Pets & Animal Dog Breeds

Rat Poison & Dogs


    • Rat poison is one of the most common household poisons, accounting for a high percentage of accidental poisonings in dogs. Commercially available rat poisons contain a number of chemicals including warfarin, a powerful anticoagulant that is toxic to both rodents and dogs. Once the animal ingests the poison, the chemicals begin to attack the blood system and prevent clotting. Small tears develop in the vessels and capillaries and the animal dies of internal bleeding.


    • Symptoms of accidental rat poisoning are not immediately visible and often do not show up for several days after ingestion. Dogs that have consumed rat poison will appear weak and will have difficulty standing and walking. The dog may bleed from the nose and gums, as well as have bloody vomit or diarrhea. The abdomen will fill with blood and become distended, and the dog may have difficulty breathing due to blood in the lungs.

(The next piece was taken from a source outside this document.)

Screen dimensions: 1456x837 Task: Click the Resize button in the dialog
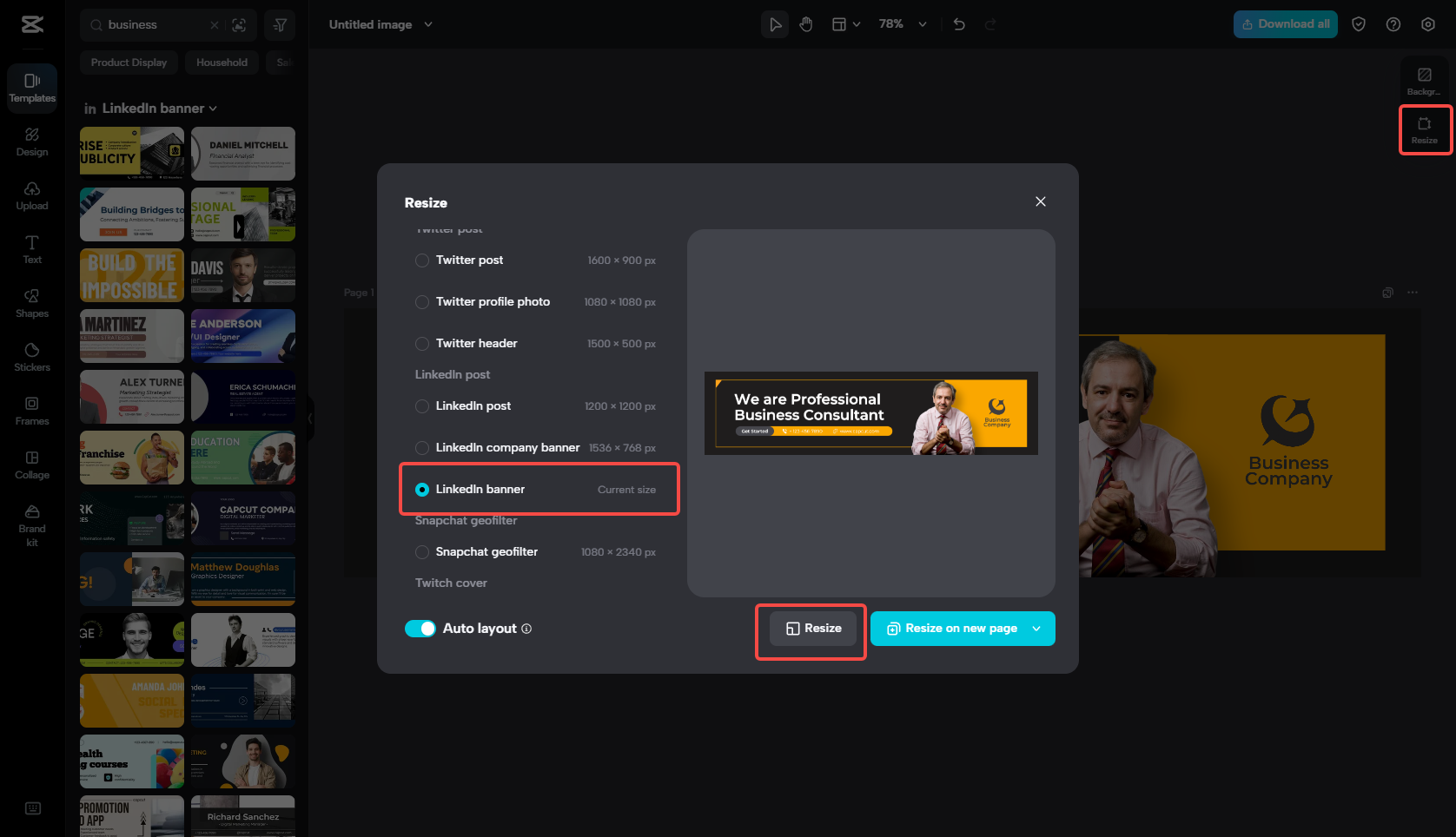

    • The majority of rat poisons are made into small, green pellets that rats will consume and carry back to their nests. The pellets are often sweetened to make them more palatable to rats, which also makes them appealing to other animals. Dogs have poor color vision and will often mistake the pellets for their normal food, consuming them without hesitation.


    • The simplest solution to accidental poisoning is to keep the poison away from the dog. Place the pellets on a high shelf or inside a cabinet inaccessible to pets. Do not let the dog eat any rats it catches to prevent your dog from a secondary poisoning by ingesting a rat that has eaten the pellets. If it is necessary to spread the rat poison over a large area such as a barn or garden, keep the dog behind a fence or in a kennel to prevent accidental ingestion.


    • Rat poison can kill dogs of any breed and size. Smaller dogs are at a higher risk for death as they need to consume a much smaller amount to become ill than larger dogs. Any dog suspected of ingesting rat poison should be taken to the vet immediately, where a course of activated charcoal and vitamin K will be administered to counteract the effects of the poison.